One area of financial hardship that hasn’t been making the headlines so often, but with which I have been dealing a lot in my bankruptcy law offices in Indiana, is auto repossession. I find that auto loan borrowers are having a really hard time, especially when there’s been a job loss or an illness in the family. Just as many people bought homes that were really too much for them to afford, the same thing is happening with cars. The number of “repos” has risen along with the number of bankruptcies and foreclosures.
An auto loan or lease is a secured loan, and until the loan is totally paid off, the creditor (who could be a dealer, a bank, a leasing company, or sometimes a collection agency or company that has bought the debt) has the right to take the car if the payments are not made. Once the car has been repossessed, the creditor may decide to sell it, either at an auction or privately. Then the creditor may pursue the individual for the remainder of the loan.
As a consumer bankruptcy specialist, I help clients seek the best possible solutions to all their financial issues, whether filing bankruptcy is their best course of action or not. When a car is repossessed, the debtor may still have the option of buying back the car by paying the amount owed on it, plus any expenses the repo company incurred. (By the way, any personal possessions that were in the car must be returned to the debtor.) Sometimes the creditor lets the borrower “catch up” on the missed payments and reinstate the contract.
Now, when a bankruptcy is being filed at or near the time of the repo of the car, things may get a little more complicated. Once the bankruptcy filing is official, the automatic stay prevents the car company from taking the car. In fact, if a Chapter 13 is filed within ten days of the repossession, the creditor must give the car back.

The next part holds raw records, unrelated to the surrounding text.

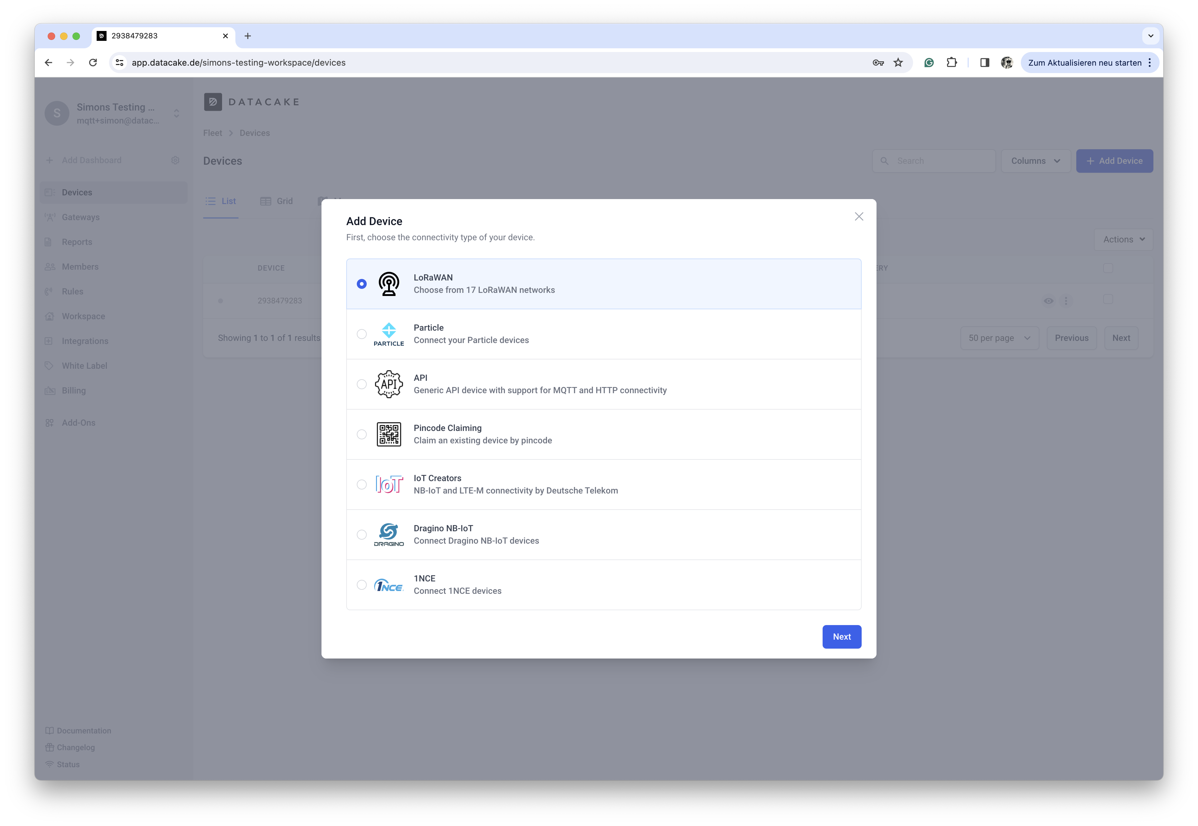Open the Actions dropdown menu
This screenshot has height=826, width=1198.
[x=1123, y=240]
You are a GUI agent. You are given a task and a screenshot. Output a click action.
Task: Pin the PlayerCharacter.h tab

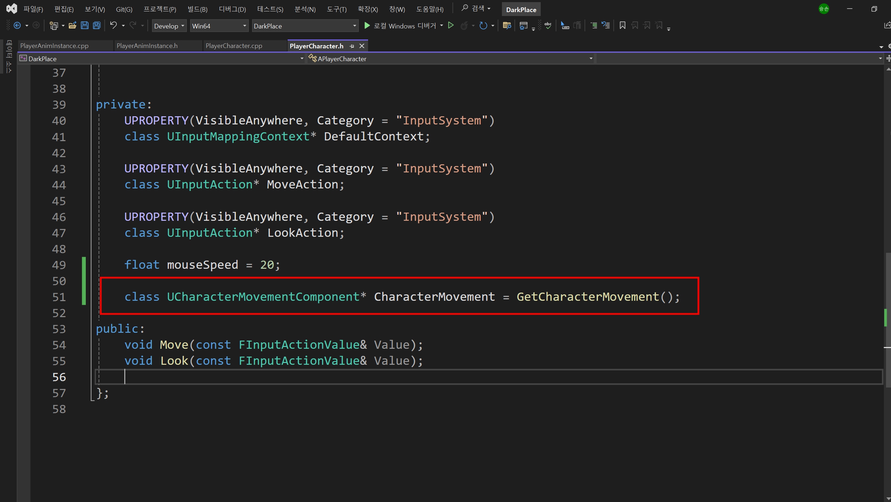point(352,46)
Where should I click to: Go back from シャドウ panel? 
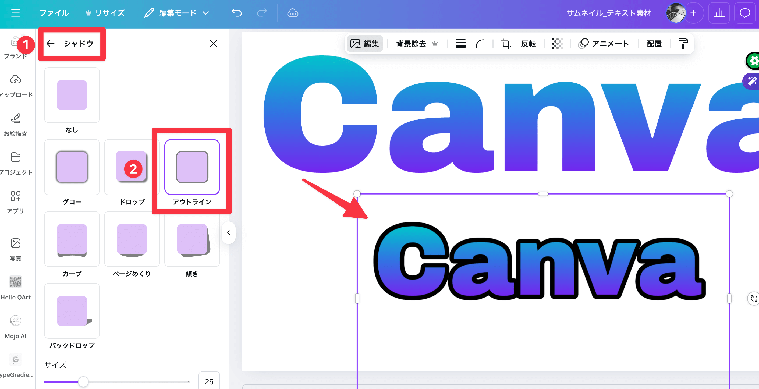click(x=51, y=44)
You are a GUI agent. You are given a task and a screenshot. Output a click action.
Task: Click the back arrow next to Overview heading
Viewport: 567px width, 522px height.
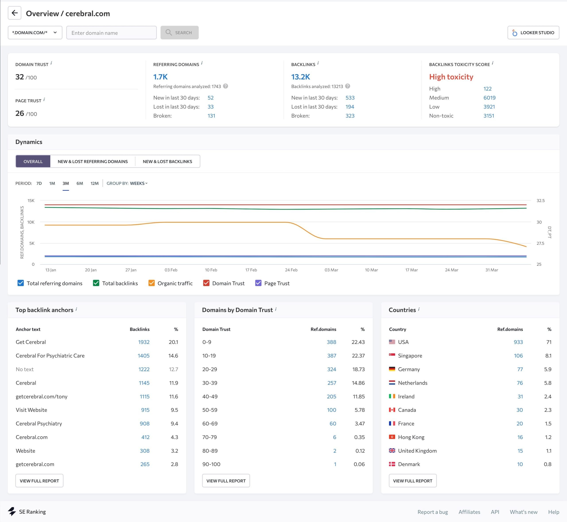[14, 13]
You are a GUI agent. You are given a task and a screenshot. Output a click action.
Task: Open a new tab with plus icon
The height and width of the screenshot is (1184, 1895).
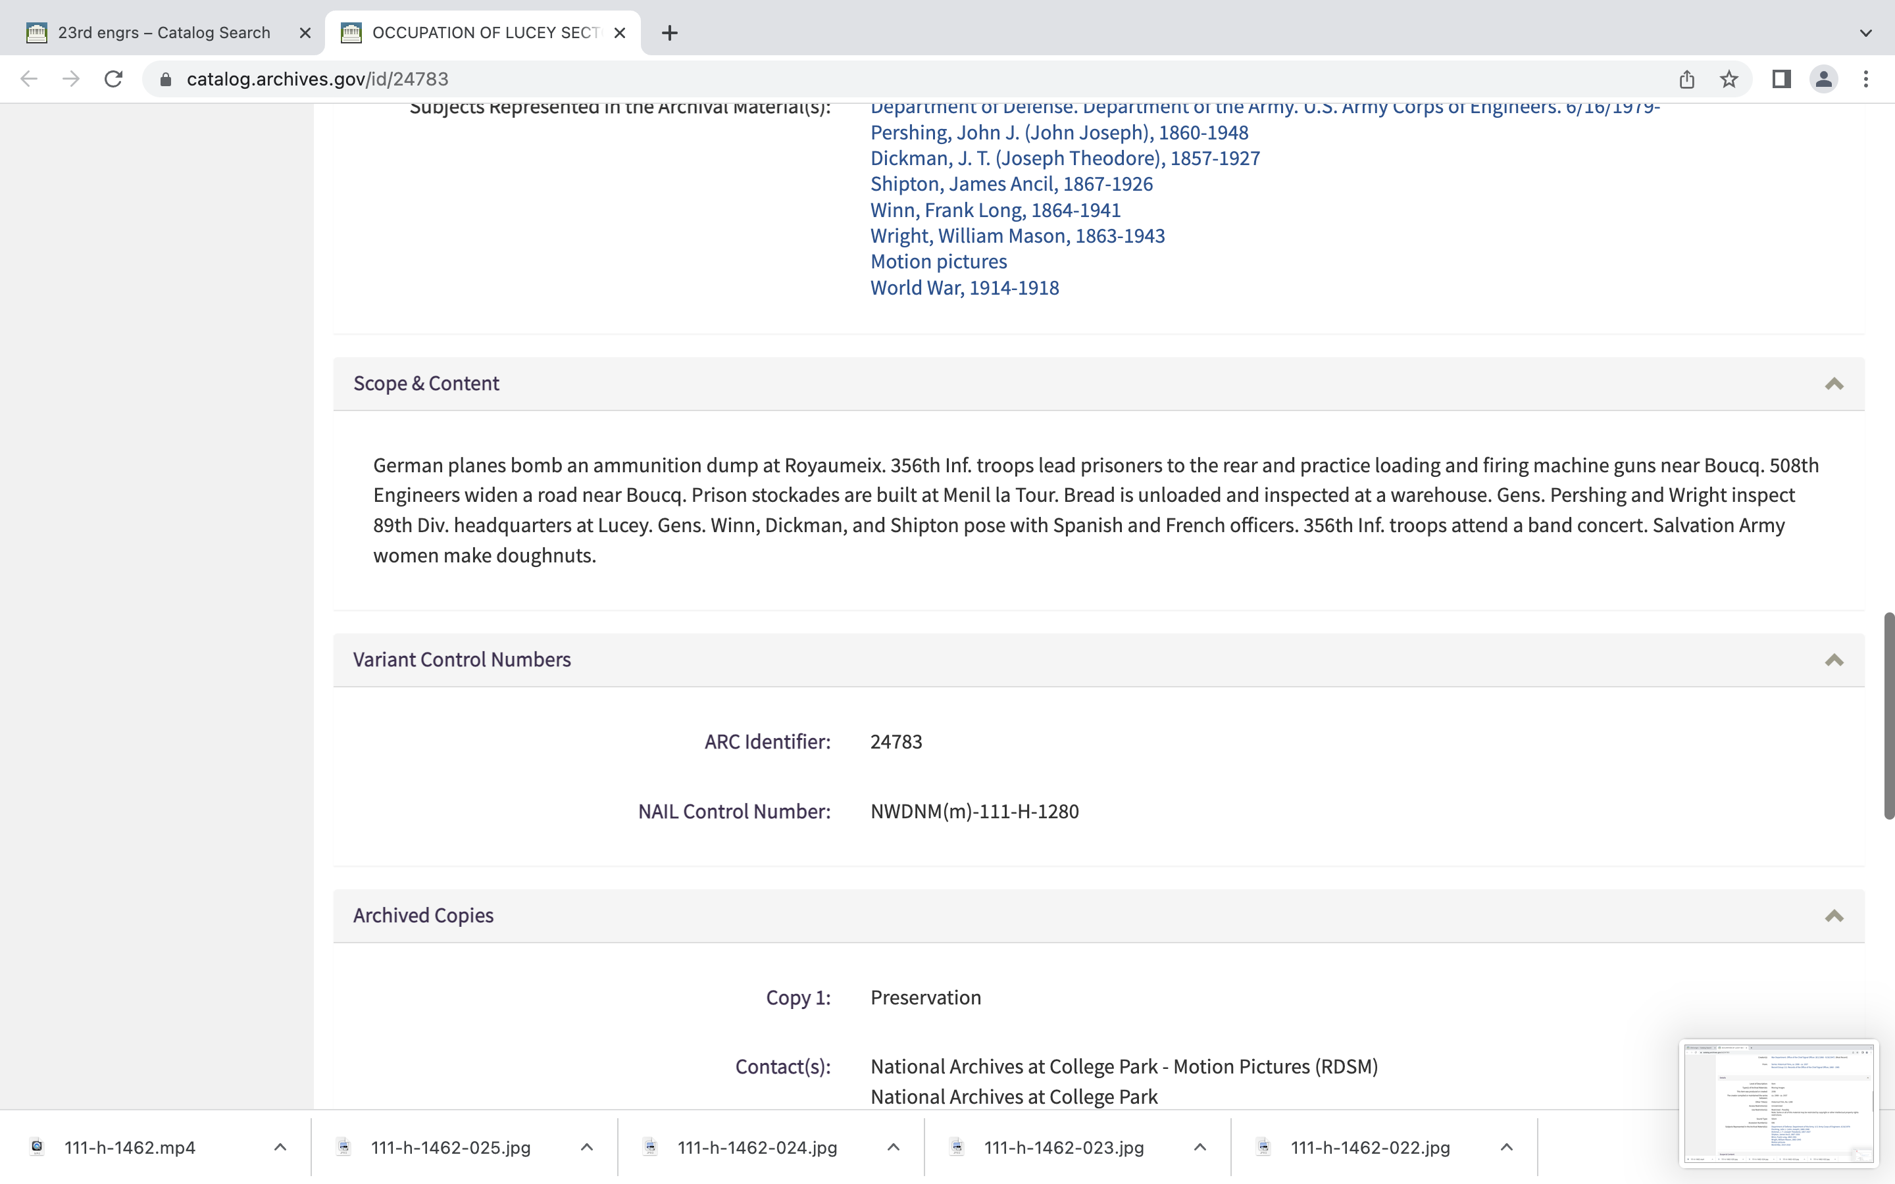(x=670, y=33)
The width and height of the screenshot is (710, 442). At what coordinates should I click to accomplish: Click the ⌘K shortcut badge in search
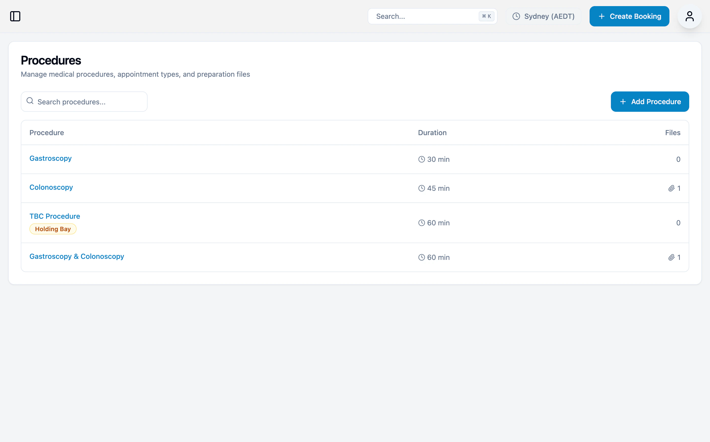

However, if car payments were missed and the car was seized and “disappeared” into the hands of the lender weeks before the start of the automatic stay, matters could get stickier. Most people absolutely need their car to get to work. Without work, their bankruptcy choices will be more limited, and their situation can really begin to deteriorate.
I think you can see why I keep repeating the rule about “Do it now!” when it comes to talking with a consumer debt adviser. The key is to seek professional help before the choices begin to narrow and a bad situation turns worse. The bankruptcy and repossession laws in Indiana are designed as a safety net for citizens who are in financial trouble, but the law can’t help if you don’t know how to use it.